Jan Paul Miller, an attorney representing SP+, said he could not comment specifically on the details of the suit because he has not yet seen a copy of it.
But he said, "Obviously our hearts go out to the Potter family. It's a tragedy that Mr. Potter ... decided to take his own life.
"SP+ will be vigorously defending the suit. As tragic as the situation is, SP+ is not liable."
Potter's relatives suffered mental anguish and insomnia as they wondered last year where their father and husband was, if he was trapped somewhere, said the family's attorney, John Picerno.
Picerno held a news conference Friday afternoon. He was joined by co-counsel Chris Gahagan.
"Imagine waking up every day not knowing where a person is," Picerno said.
The suit alleges multiple counts of negligence.
"The ... failure to identify his car, despite defendant SP+'s duty to monitor the lot 24 hours a day and to check vehicles via license plate ... is egregious and outrageous," the suit alleges.
Blood pooled on the pavement in the Economy B lot around Potter's truck, the suit alleges. Flies buzzed in the area, and a foul odor came from the vehicle.
About a week after Potter's disappearance, his relatives provided SP+ employees with a description of Potter's truck and its license plate number, the suit says.
"Negligence may not be a strong enough word," Picerno said. "Obviously people didn't do the best they could. ."

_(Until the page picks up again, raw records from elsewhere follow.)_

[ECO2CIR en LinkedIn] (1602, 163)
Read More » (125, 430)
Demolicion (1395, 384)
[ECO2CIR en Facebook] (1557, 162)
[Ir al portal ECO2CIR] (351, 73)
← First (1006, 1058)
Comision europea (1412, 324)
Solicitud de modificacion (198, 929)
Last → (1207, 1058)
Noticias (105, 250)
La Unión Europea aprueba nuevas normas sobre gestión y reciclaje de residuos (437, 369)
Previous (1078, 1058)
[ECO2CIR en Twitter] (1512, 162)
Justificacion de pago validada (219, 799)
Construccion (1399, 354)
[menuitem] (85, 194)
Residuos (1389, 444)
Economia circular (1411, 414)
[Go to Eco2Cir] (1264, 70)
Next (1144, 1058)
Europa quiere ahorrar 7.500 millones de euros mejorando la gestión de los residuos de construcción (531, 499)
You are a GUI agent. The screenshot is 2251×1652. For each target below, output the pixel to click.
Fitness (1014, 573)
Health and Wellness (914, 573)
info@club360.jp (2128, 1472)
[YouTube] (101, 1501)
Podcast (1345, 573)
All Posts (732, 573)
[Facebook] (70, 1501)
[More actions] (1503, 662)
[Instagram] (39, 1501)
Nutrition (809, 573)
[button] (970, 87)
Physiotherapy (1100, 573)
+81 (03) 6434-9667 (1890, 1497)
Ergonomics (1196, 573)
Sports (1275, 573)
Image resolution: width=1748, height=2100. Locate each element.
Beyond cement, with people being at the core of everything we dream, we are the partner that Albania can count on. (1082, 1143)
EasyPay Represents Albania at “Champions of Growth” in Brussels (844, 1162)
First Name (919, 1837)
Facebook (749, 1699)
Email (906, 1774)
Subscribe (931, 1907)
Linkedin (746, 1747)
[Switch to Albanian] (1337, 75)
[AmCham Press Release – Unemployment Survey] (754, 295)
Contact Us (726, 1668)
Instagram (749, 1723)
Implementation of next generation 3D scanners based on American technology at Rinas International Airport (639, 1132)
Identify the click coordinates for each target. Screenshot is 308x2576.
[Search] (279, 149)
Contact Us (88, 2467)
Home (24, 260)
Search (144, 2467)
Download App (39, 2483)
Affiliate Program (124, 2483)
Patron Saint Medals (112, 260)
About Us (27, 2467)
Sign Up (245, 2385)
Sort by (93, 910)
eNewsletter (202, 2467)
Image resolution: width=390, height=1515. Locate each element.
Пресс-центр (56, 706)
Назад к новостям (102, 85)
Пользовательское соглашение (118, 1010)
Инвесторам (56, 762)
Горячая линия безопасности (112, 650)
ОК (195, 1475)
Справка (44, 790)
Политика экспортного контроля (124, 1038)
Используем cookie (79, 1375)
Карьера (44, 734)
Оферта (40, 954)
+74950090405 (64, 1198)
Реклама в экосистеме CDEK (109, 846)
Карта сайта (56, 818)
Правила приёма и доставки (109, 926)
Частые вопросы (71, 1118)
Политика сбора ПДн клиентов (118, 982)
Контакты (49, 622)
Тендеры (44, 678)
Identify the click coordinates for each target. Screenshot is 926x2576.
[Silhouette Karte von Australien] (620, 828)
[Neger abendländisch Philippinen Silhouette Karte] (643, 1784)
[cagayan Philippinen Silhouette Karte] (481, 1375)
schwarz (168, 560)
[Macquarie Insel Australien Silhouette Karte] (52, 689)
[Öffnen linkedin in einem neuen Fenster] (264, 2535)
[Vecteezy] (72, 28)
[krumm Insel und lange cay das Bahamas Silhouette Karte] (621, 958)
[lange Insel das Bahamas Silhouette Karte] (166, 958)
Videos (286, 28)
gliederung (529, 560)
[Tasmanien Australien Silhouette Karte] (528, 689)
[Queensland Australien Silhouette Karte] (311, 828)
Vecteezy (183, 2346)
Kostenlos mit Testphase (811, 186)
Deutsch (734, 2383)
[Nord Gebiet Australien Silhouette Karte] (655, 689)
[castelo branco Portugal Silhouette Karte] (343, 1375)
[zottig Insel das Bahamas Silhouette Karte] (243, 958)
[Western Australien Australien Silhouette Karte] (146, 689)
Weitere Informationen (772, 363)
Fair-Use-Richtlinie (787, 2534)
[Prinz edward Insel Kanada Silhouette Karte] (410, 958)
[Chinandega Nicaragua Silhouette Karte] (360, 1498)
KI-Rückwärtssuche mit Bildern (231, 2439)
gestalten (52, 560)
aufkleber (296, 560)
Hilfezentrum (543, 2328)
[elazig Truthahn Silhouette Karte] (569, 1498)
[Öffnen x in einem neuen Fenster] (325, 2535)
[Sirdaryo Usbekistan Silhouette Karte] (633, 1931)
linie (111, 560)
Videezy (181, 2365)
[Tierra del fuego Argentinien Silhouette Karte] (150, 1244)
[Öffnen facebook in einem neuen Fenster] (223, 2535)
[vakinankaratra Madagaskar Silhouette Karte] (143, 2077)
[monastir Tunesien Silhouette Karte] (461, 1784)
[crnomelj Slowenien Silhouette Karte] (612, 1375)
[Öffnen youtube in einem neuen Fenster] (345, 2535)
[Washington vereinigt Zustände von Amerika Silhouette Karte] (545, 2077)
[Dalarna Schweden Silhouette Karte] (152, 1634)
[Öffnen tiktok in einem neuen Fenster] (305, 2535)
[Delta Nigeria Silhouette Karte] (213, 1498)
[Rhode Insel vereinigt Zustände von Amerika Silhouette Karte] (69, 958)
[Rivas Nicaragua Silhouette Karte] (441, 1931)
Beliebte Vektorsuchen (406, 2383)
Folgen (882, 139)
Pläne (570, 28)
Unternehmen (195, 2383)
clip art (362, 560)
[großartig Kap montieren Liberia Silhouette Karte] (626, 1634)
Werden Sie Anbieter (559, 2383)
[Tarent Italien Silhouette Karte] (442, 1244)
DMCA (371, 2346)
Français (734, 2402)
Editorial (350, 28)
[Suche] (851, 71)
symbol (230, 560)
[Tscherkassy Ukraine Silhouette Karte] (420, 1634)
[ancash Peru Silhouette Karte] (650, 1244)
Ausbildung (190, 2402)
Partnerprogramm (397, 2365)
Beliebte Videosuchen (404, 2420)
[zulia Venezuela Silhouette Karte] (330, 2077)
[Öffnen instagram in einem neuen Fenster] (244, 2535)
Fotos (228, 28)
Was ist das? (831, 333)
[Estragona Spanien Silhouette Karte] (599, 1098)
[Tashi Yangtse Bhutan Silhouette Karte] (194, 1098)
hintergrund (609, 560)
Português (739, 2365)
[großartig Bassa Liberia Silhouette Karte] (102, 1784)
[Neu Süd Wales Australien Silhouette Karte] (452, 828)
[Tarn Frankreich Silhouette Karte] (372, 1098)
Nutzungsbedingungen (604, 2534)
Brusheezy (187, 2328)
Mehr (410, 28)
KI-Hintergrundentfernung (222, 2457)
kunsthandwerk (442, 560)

Potter's relatives said they were assured by SP+ employees that if Potter's truck were in the lot, it would be found, either through a license plate tracking system or by a manual search of the lot. After learning that, neither the family nor the private investigator they hired returned to search the lot, Picerno said.
The company's contract with the city mandates that SP+ employees manually log license plates on vehicles backed into spaces, as Potter had parked, Picerno said. An automatic system is supposed to log every visible plate.
SP+ manages the 25,000 parking spaces at Kansas City International Airport, Kansas City spokesman Chris Hernandez said last year. SP+ remains under contract with the city, Picerno said.
The suit also claims SP+ interfered with the family's right of burial and breached its contract with the city.
The Potter family are considered third-party beneficiaries of that contract, according to Gahagan, which gives them a right to assume that its duties will be performed sufficiently and, if they aren't, to allege a breach of contract.
Carolina Potter, Potter's widow, previously told The Star that she couldn't understand why authorities didn't find her husband’s body.
“I am mad now,” she said before a memorial service in September. “I am beyond mad.”
Potter's relatives also suffered anxiety, depressed mood, mental and emotional anguish and humiliation, the suit says.
Picerno said SP+ already has offered a settlement to the family, but the family and their attorneys were unsatisfied by the amount offered and because a settlement would preclude the company from admitting fault. The attorneys declined to say how much was offered.
Part of the family's motivation for the suit is to keep such a situation from happening again, Picerno said.
Gahagan said he and Picerno are seeking damages "well over seven figures."
"That's how you get the attention of a corporation," Gahagan said, adding the company is motivated by money, not good will.
"So the only way you can change their behavior is to require them to pay money."